Required work:
a - In the passage on agency law, what three positions are given as examples of an agent's position that a third party may rely upon?
b - Using the passage on agency law, explain why a third party cannot be expected to check all the details of an agent's internal authorization.

If the principle of private autonomy were uncompromisingly applied to the law of agency, only an actually authorized agent could create legal rights and obligations for his principal. The will of the principal would then precisely define the boundaries of the agent’s competence; however, a third party cannot always make a reliable determination of whether the agent has acted within the scope of this authority. Rather, he must often rely upon the principal’s manifestation of the agent’s authority, which may go beyond the more restricted authority actually communicated by the principal to the agent. Often he must rely upon the fact that the agent holds a certain position, such as wife, partner, or employee, in the belief that the normal incidents of authority implied by such a position are present, even though special restrictions on the agent’s authority may have been made. And sometimes a third party must rely upon an earlier declared authorization that has since been revoked internally by the principal. Obviously, a third party cannot be expected to check all the details of the agent’s internal authorization, especially since representation makes sense only when it functions efficiently and since use of an agent is also for the benefit of the principal. Therefore, the risk that the agent has acted without power of representation must be apportioned between the principal and the third party, with individual factors determining who must bear it in a particular case. This compromise is the subject of the doctrine of apparent authority.

Dataset section:
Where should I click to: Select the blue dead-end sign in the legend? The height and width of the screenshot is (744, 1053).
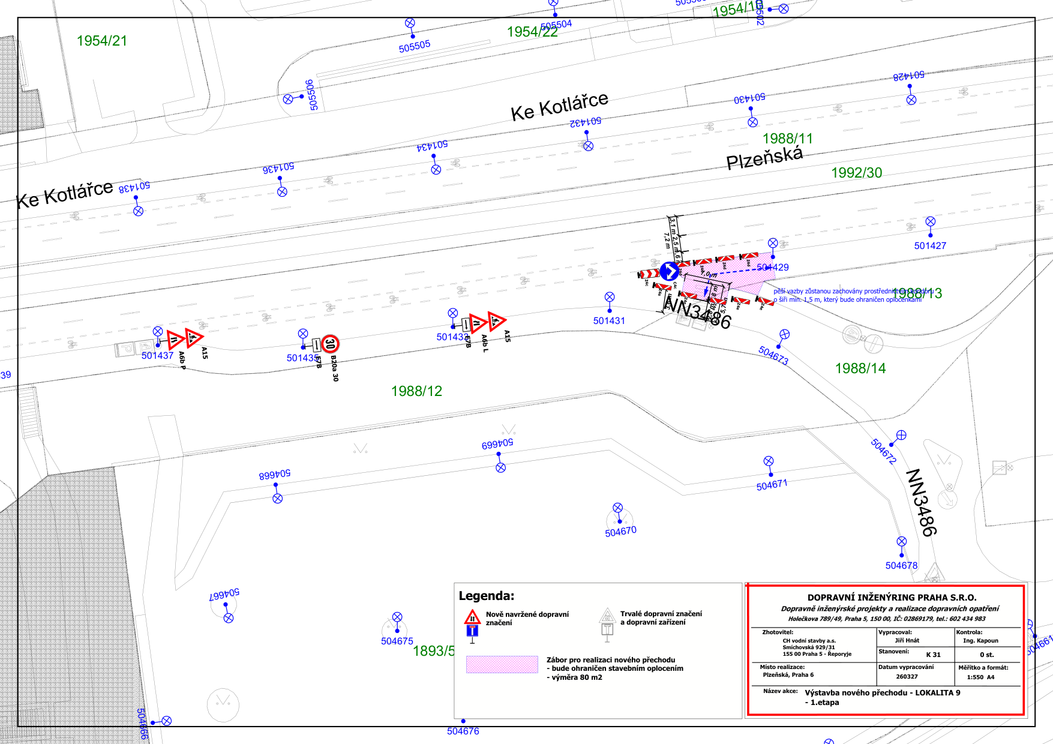(472, 631)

Solutions to the problems:
a - Wife, partner, or employee.

b - Representation makes sense only when it functions efficiently, and using an agent also benefits the principal.